La historia de James Watson parece sacada de un drama shakesperiano: el hombre que ayudó a descifrar el código más fundamental de la vida, la estructura de doble hélice del ADN, terminó sus días repudiado por la comunidad científica que alguna vez lo celebró. Este prodigio que ganó el Nobel de Medicina en 1962 a los 34 años por uno de los descubrimientos más importantes del siglo XX, pasó de ser un icono de la ciencia moderna a un ejemplo de cómo las ideas pseudocientíficas pueden destruir un legado.
Su caída comenzó en 2007 cuando, en una entrevista al Times de Londres, afirmó ser “pesimista sobre el futuro de África” porque “las pruebas indican” que los negros son menos inteligentes que los blancos. El escándalo fue inmediato: conferencias canceladas, suspensiones laborales y un repudio unánime de la comunidad científica. Aunque se disculpó públicamente, en 2019 volvió a insistir en un documental que su visión sobre raza e inteligencia no había cambiado, lo que provocó que el laboratorio Cold Spring Harbor, donde trabajó durante décadas, le retirara todos sus títulos honoríficos y cortara toda relación con él.

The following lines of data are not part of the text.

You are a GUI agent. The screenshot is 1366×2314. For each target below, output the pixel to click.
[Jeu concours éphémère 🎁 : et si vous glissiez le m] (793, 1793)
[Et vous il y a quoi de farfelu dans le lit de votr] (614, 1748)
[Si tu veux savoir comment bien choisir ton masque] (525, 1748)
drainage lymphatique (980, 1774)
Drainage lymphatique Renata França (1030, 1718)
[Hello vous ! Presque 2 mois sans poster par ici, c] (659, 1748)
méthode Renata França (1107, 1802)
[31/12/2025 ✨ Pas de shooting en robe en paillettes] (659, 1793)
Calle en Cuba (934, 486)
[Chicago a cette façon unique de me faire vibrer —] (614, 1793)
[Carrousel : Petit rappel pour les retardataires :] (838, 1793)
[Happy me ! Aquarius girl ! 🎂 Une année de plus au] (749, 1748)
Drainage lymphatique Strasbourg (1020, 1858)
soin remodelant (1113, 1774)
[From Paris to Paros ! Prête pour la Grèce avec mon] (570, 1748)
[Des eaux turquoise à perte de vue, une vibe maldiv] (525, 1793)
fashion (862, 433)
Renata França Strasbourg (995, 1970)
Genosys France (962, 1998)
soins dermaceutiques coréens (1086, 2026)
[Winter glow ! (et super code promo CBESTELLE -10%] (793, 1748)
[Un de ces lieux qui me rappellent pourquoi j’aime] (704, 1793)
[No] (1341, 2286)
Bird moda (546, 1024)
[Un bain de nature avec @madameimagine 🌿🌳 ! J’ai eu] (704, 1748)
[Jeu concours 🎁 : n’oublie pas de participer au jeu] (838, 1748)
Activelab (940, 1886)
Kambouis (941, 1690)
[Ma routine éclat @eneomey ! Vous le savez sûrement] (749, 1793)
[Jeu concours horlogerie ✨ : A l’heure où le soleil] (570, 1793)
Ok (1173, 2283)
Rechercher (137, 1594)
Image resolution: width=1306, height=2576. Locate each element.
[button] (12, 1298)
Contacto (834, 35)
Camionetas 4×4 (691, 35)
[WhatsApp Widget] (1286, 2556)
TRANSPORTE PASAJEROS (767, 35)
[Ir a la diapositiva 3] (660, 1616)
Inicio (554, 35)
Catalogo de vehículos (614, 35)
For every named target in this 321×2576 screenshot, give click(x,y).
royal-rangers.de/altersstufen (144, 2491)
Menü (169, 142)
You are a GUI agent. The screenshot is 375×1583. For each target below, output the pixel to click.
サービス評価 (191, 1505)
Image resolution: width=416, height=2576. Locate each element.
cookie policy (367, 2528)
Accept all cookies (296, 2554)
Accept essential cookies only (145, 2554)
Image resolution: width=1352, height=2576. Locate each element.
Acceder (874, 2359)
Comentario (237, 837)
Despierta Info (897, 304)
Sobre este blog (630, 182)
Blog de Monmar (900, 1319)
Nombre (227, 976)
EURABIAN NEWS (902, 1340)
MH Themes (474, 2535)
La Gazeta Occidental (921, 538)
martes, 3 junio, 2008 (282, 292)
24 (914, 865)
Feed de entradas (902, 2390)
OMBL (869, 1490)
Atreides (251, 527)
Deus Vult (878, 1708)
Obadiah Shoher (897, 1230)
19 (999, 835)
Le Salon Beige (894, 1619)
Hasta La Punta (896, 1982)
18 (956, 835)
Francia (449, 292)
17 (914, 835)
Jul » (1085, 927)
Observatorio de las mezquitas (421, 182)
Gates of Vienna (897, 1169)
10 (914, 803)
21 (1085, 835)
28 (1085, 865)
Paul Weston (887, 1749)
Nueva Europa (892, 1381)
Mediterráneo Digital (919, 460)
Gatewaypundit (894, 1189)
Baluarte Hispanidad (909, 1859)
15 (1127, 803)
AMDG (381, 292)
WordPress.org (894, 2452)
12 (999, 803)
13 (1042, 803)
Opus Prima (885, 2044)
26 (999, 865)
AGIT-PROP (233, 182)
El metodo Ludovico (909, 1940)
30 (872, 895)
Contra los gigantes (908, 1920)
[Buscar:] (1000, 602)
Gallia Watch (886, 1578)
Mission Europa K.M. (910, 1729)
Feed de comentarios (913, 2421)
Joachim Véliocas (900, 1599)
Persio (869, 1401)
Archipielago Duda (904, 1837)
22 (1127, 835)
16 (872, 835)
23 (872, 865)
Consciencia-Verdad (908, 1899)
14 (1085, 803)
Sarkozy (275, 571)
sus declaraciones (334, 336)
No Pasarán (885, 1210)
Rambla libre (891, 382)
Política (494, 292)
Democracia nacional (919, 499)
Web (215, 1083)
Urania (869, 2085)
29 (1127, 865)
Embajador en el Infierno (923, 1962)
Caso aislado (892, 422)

Watson murió a los 97 años como una figura trágica: celebrado por revolucionar nuestra comprensión de la vida, pero condenado al ostracismo por defender ideas racistas sin sustento científico. Su vida plantea preguntas incómodas sobre cómo separar el genio científico de las creencias personales, y sobre los límites éticos que deben guiar incluso a las mentes más brillantes.